Friday, February 27, 2009

Bake Trish's Favorite Dish

On Wednesday there was a baking competition, a mix between iron chef and top chef.  The objective was to use the secret ingredient, white chocolate, in a dessert dish.  The winning dish would be featured in Cafe Ventanas and would be judged based on Taste, Presentation, and Most Original recipe.  I entered two, but only my white chocolate-coconut cookies won second in the best taste category.  I thought the cookie torte tasted good, but the judges took only a little slice from the edge which was a little harder than the center, and probably didn't have as many kit-kats.  This one was a little more difficult since I didn't have sticks of butter, but rather little individually wrapped slices that I had to measure together to make 3/4 cup.  I've made both of these recipes before and they probably have turned out better at home because at least there I have a reliable oven!

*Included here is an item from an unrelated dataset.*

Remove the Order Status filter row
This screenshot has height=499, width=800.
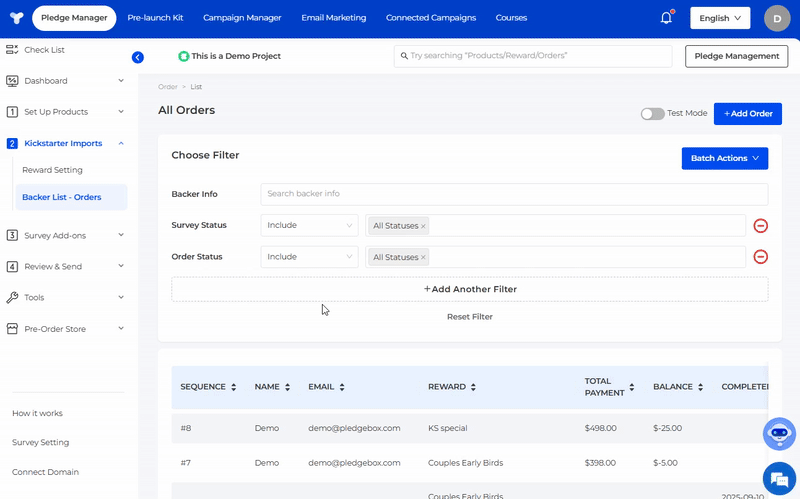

White Chocolate-Coconut Cookies

by Paula Deen, Food Network


1 teaspoon baking powder

1 teaspoon baking soda

2 1/4 cups all-purpose flour

1/2 teaspoon salt

2 sticks butter, softened

1/2 cup packed light brown sugar

1 egg

1 teaspoon vanilla extract

1 cup quick cooking oats

3/4 cup shredded coconut flakes


For garnish:

8 ounces white chocolate, melted

3/4 cup toasted, shredded coconut flakes



Preheat oven to 350 degrees F.

In a small mixing bowl, whisk together the baking powder, baking soda, flour and salt. In a large mixing bowl, cream the butter and brown sugar together until light and fluffy with a hand held electric mixer. Beat in the egg. Add the dry ingredients and beat until just combined. Fold in the oats, vanilla extract and shredded coconut flakes.

Form walnut-sized balls of the mixture and drop 2 inches apart onto parchment paper-lined sheet pans. Bake in a preheated oven for about 10 minutes until the bottoms of the cookies are golden brown. Remove from oven and cool completely.

When the cookies are cool, dip them halfway into the melted white chocolate and then into the toasted shredded coconut flakes. Set them down onto parchment paper-lined sheet pans to dry completely.

White Chocolate Kit-Kat Cookie Torte

adopted from Kraft Foods


2 cups flour
1 tsp.  baking soda
1/4 tsp. salt
3/4 cup  (1-1/2 sticks) butter or margarine, softened
1/2 cup granulated sugar
1/2 cup  firmly packed brown sugar
1 egg
1 tsp.  vanilla
5 packages of White Chocolate Kit-Kat Bars (chopped)

Preheat oven to 350°F. Mix flour, baking soda and salt; set aside.
Beat butter and sugars in large bowl with electric mixer on medium speed until light and fluffy. Add egg and vanilla; beat well. Add flour mixture; beat on low speed until well blended. Stir in kit-kats. Spread into 9-inch springform pan.
Bake 45 to 50 minutes or until toothpick inserted in center comes out clean. Cool completely on wire rack.